Tengo muchas cosas raras para el concepto común de la gente, pero muy cómodas para mí. Una de ellas, es la absoluta imposibilidad de escribir en un escritorio: el suelo, una cama, un cajón o cualquier cosa donde apoyar un papel, y entonces las ideas fluyen.
Fui amiga de Augusto D´Halmar. ¡Cómo recuerdo su amistad!. Su charla inimitable, su innato don de atracción, su noble figura envuelta en el nimbo de capitán de un barco imaginario... Augusto D´Halmar; el de la prosa refinada y el corazón ancho.
Un día, en su casa, coloqué unos cojines y me tendí cómodamente sobre la alfombra oriental que cubría el piso de su sala de trabajo. Comencé a escribir... Augusto, fumaba su pipa, y respetó mi inspiración.
Al terminar, le pedí que leyera las semblanzas de amigos comunes que había escrito. Le gustaron, me estimuló a continuar en la tarea y con vil declamatoria, agregó.

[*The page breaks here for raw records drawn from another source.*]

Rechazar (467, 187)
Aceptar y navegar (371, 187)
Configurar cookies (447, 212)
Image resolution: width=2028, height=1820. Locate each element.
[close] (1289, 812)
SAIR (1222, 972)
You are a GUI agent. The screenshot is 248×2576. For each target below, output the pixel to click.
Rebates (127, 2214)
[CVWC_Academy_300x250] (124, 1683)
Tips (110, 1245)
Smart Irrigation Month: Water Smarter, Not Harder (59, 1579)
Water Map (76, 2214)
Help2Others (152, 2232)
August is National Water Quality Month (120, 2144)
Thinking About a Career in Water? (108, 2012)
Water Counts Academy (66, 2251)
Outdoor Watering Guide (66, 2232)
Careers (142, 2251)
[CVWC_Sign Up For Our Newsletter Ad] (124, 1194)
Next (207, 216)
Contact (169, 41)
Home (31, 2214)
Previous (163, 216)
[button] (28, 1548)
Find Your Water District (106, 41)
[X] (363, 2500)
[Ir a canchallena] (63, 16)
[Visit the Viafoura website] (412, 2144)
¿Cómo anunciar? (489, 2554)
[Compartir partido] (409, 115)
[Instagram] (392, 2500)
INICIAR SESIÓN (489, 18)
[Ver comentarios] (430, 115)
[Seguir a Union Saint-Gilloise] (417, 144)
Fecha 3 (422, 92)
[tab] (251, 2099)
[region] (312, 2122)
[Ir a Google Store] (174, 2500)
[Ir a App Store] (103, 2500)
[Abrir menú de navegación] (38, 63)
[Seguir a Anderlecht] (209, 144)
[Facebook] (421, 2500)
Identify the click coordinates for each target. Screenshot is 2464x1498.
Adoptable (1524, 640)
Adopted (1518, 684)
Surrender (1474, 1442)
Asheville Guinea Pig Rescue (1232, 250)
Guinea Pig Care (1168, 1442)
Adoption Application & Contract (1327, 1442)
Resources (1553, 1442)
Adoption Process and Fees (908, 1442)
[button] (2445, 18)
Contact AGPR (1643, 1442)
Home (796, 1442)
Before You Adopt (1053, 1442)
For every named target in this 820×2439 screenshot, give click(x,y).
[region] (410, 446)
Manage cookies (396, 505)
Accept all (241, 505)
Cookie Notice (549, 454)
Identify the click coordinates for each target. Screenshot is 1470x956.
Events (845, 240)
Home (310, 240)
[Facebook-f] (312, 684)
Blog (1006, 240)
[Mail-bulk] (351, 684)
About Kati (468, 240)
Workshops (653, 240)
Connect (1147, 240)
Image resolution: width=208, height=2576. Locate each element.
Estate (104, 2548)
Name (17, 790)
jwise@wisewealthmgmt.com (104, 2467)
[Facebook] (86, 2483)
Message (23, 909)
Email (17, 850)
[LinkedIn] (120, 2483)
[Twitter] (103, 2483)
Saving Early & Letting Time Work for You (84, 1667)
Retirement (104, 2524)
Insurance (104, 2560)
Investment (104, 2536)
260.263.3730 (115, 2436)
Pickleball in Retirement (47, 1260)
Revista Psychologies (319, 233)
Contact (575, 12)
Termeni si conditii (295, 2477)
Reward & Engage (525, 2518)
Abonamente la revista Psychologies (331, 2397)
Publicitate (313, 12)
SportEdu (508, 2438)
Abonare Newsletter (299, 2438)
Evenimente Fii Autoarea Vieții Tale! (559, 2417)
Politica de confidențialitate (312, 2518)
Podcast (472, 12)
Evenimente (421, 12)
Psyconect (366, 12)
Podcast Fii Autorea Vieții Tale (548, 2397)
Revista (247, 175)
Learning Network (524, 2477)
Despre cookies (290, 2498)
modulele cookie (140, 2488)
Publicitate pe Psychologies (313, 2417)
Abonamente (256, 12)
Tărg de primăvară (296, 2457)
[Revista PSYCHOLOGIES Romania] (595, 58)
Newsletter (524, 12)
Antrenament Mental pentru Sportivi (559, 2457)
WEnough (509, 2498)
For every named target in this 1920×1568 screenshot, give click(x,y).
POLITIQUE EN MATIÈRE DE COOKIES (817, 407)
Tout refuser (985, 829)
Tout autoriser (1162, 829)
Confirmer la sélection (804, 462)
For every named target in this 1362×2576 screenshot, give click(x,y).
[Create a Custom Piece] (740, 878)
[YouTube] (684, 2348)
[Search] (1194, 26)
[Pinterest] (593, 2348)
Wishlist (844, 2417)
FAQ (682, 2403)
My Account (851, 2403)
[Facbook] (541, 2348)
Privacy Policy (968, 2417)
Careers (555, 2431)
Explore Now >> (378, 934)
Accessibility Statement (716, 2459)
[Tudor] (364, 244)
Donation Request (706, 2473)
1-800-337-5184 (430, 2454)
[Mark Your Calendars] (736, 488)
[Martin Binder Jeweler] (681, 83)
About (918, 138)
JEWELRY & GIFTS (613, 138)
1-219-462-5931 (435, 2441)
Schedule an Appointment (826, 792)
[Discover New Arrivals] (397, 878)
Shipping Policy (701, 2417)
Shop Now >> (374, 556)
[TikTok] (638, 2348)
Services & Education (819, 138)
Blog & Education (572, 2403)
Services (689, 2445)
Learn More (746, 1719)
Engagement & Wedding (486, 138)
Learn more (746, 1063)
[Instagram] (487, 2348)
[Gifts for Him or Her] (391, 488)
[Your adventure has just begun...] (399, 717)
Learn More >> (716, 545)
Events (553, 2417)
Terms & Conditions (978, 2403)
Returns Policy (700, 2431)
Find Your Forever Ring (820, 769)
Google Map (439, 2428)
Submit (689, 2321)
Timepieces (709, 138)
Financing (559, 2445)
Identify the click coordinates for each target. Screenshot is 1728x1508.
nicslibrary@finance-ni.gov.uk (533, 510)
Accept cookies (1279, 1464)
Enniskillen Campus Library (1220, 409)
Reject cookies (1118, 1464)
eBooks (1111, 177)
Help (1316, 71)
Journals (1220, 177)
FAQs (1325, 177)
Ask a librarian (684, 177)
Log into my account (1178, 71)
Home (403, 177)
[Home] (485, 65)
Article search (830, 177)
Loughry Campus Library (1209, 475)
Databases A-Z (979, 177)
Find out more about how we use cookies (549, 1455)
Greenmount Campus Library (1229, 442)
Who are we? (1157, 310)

Decidme, señora, ¿qué os ha inspirado estos recuerdos?.
Contesté: - primero, tu compañía; después, esta preciosa alfombra. Si no te molesta, vendré más a menudo. ¡Me gusta tu casa!.
Augusto ofreció galante: - es tu casa Maria, dispón de ella... y la alfombra te la regalo.
Inesperadamente regresé de Valparaíso. En Santiago nos veíamos poco; mis muchas ocupaciones me privaron de ese placer. Su muerte puso luto en mi corazón. Pasado algún tiempo, y por casualidad, llegué hasta la residencia de Eduardo, hijo adoptivo del escritor.
Hablando de muchas cosas, recordando el pasado, surgió nítido su arrogante y fino temperamento. Eduardo me dijo: - tengo en mi poder la alfombra que a usted tanto le gustaba. Permítame, señora Maria, que se la entregue; papá solía llamarla “la alfombra de Maria”.